### THE DATA

————————

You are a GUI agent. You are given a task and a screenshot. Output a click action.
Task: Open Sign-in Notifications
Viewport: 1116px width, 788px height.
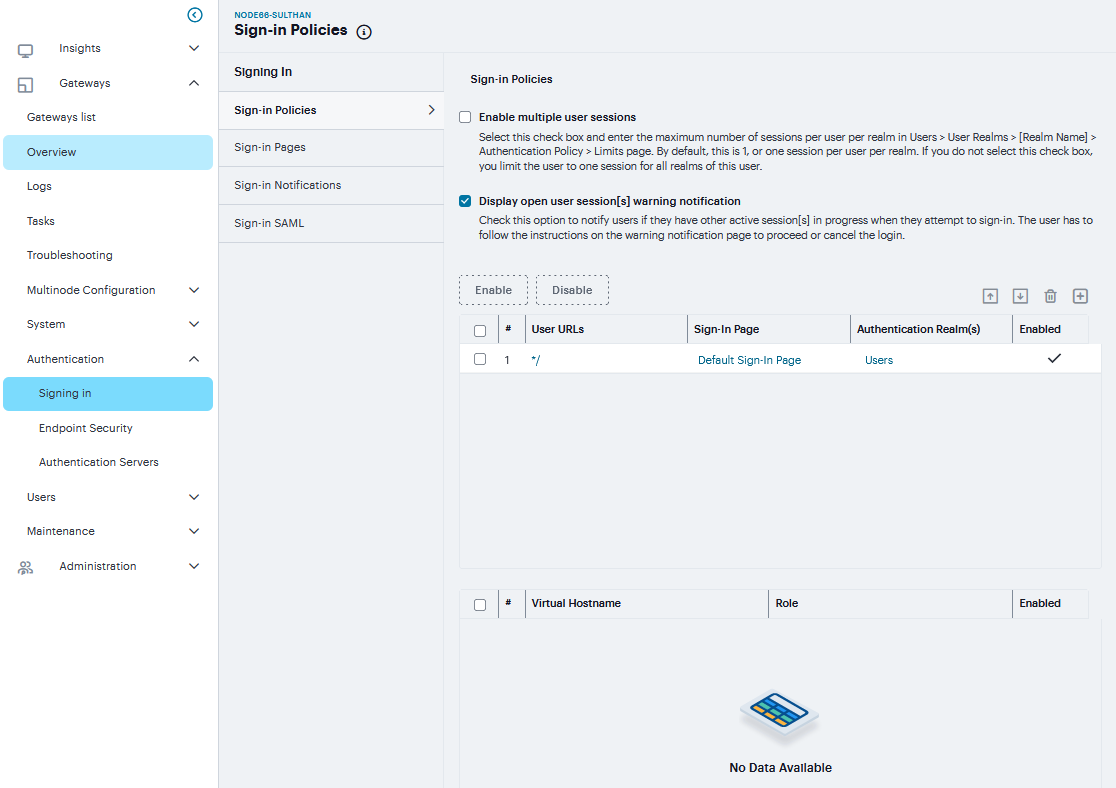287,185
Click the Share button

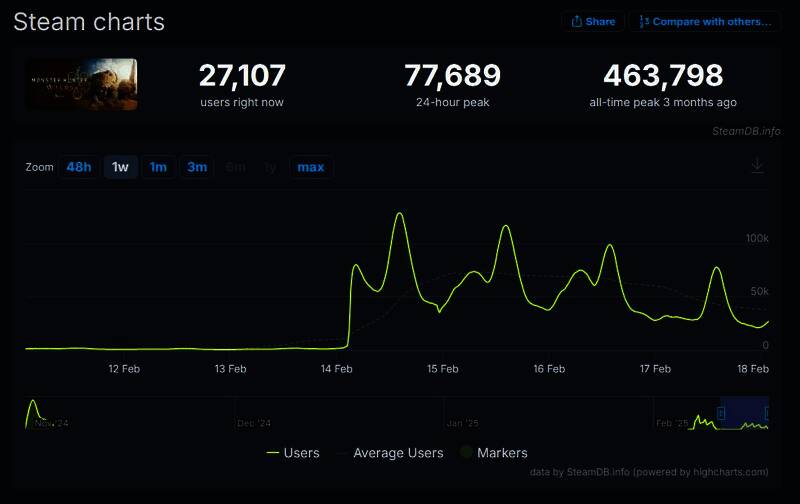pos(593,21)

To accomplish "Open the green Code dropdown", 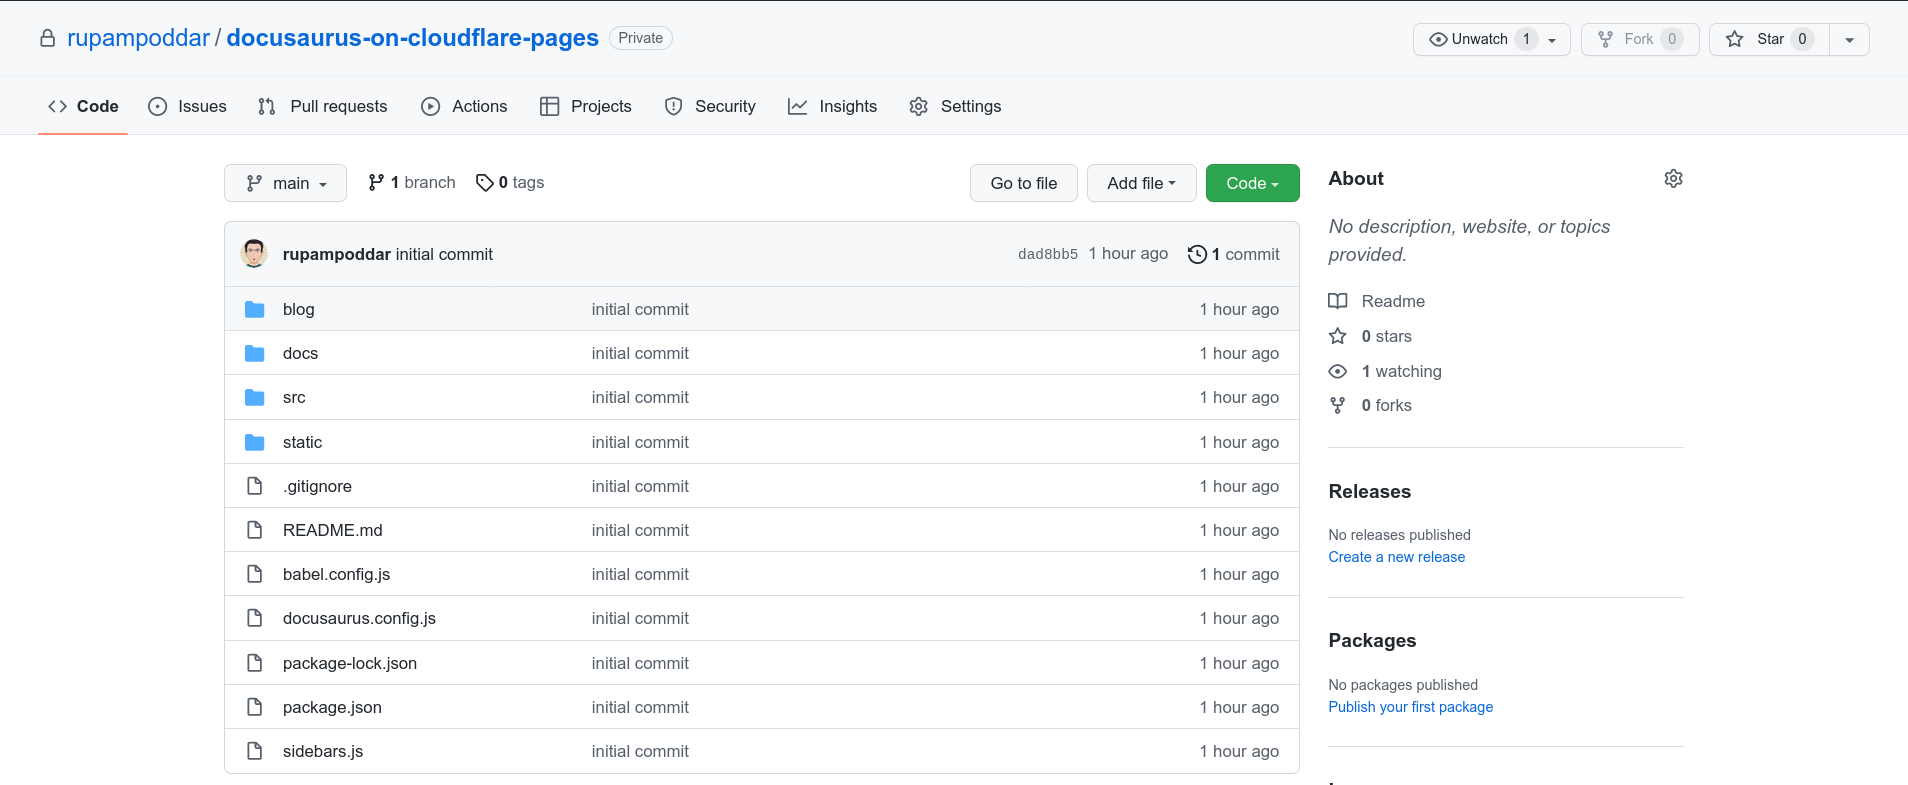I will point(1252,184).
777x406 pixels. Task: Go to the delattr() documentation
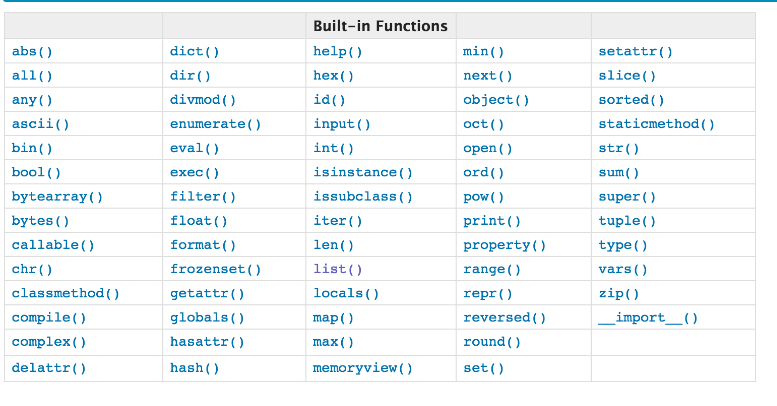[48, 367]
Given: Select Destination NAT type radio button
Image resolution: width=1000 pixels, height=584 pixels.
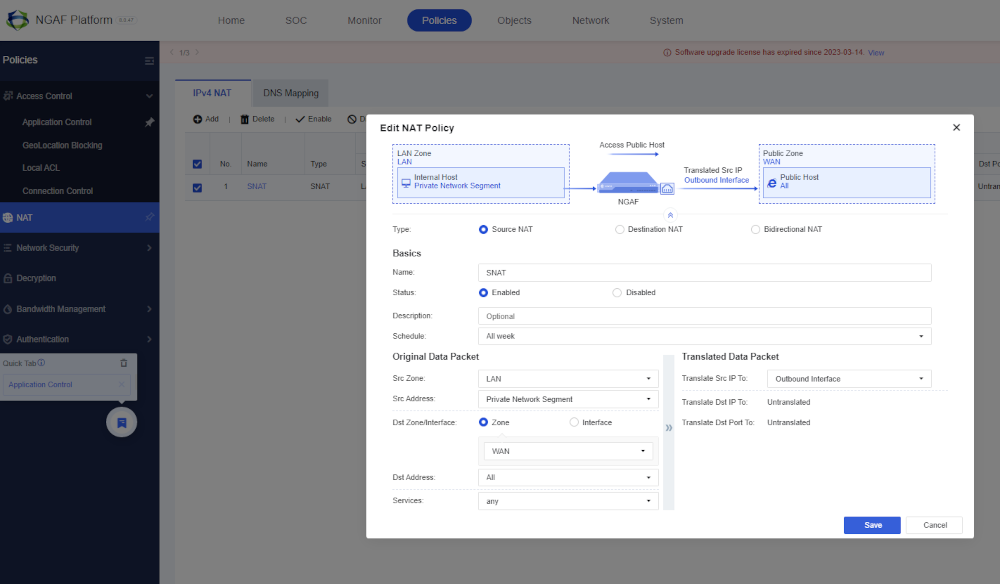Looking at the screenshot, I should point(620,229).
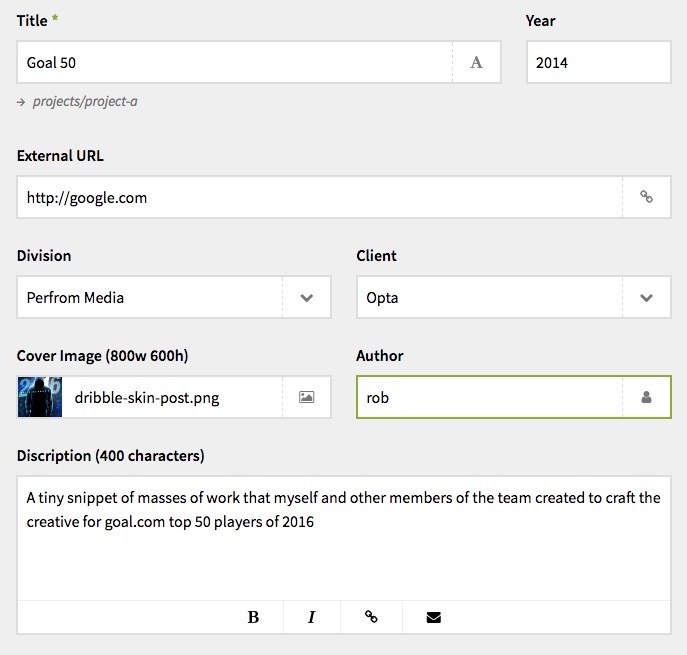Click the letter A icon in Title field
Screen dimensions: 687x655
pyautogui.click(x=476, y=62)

————————

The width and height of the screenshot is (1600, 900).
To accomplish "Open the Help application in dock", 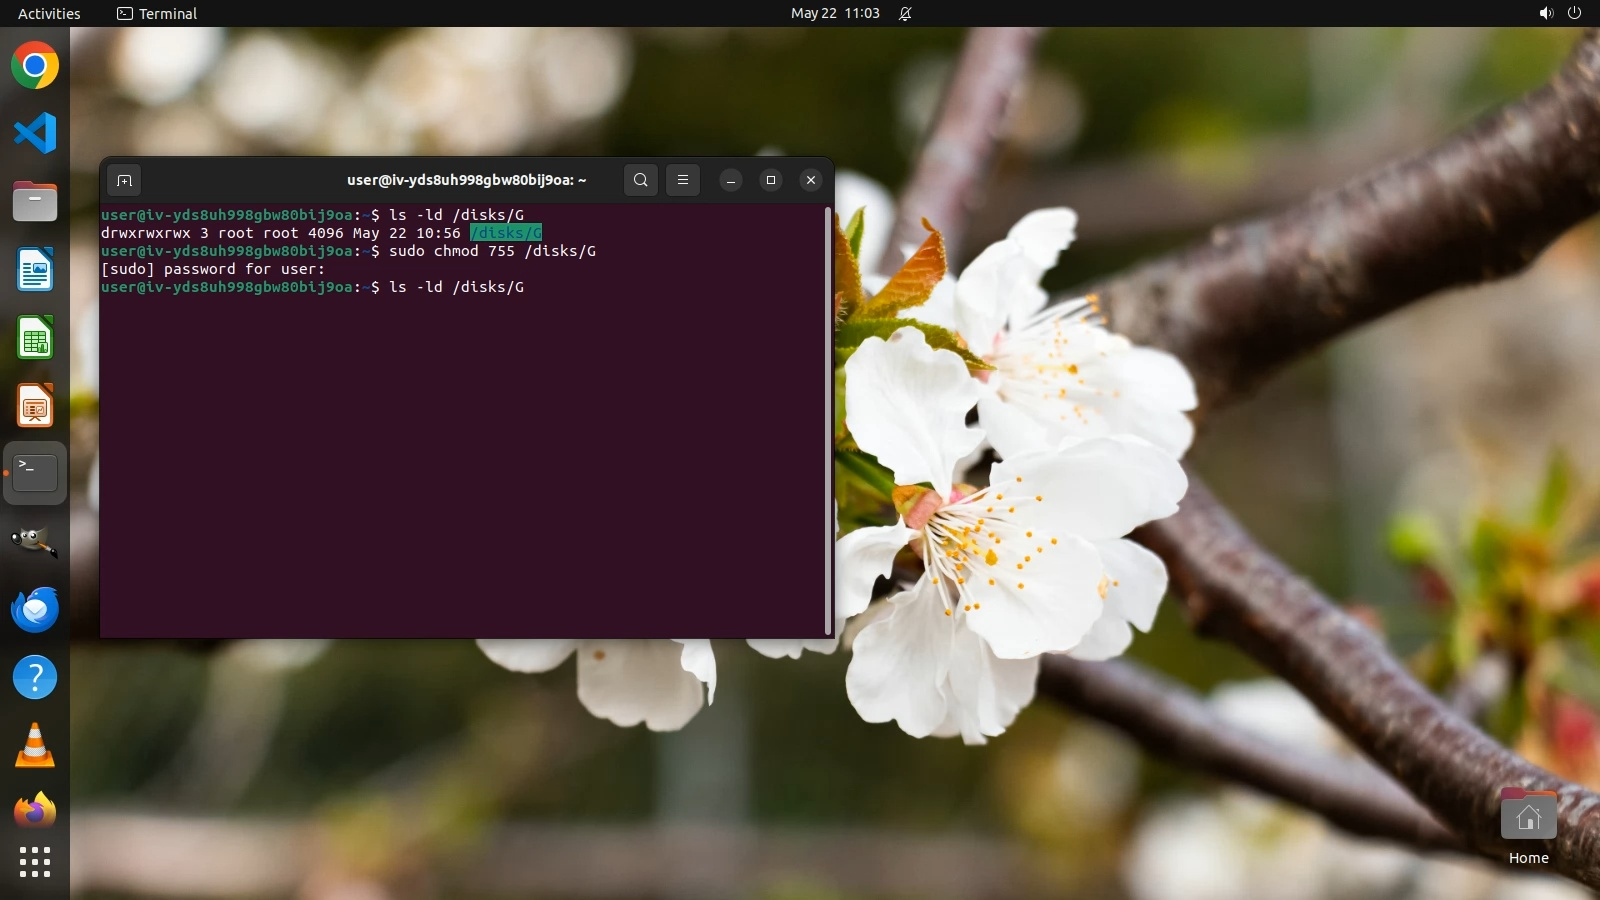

————————

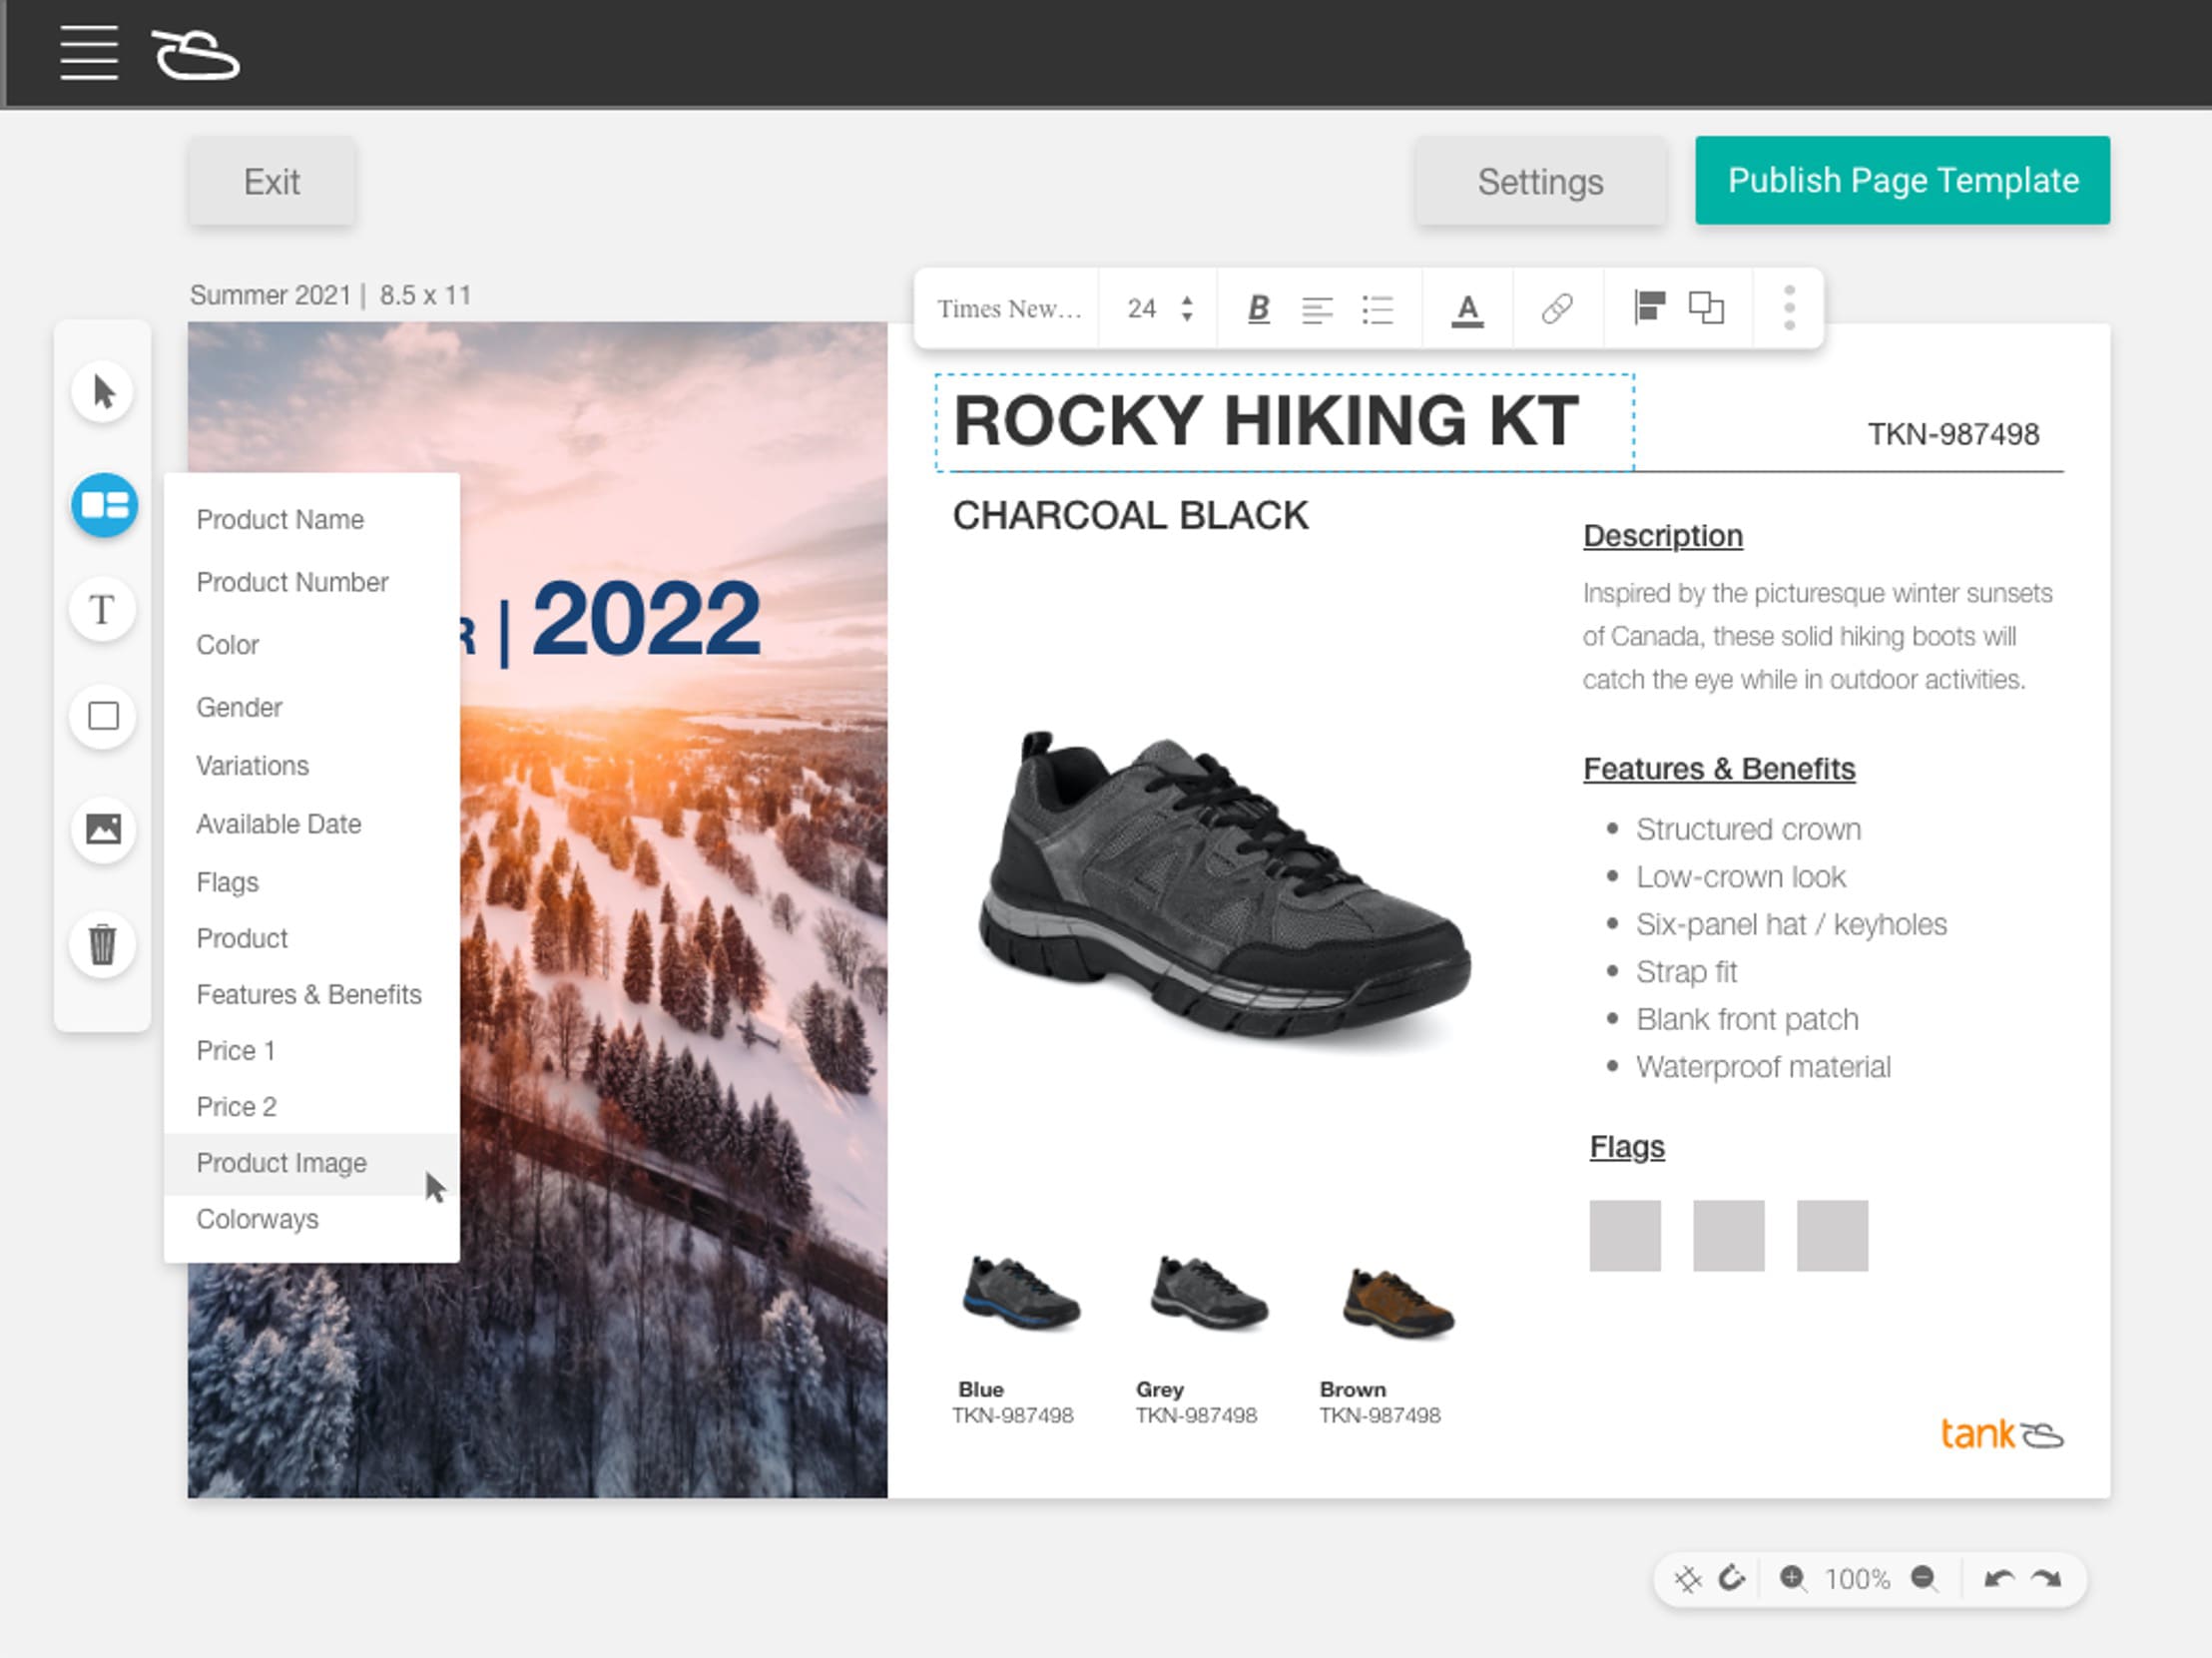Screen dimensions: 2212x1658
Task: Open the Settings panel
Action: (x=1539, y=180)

————————

### EXERCISE DESCRIPTION
Start with the line with "The width and" in the listing above and stop after the line with "the Help application". Write out exactly the lines in that stretch and no others, without pictures.

### EXERCISE ANSWER
The width and height of the screenshot is (1600, 900).
To accomplish "Open the Help application in dock", 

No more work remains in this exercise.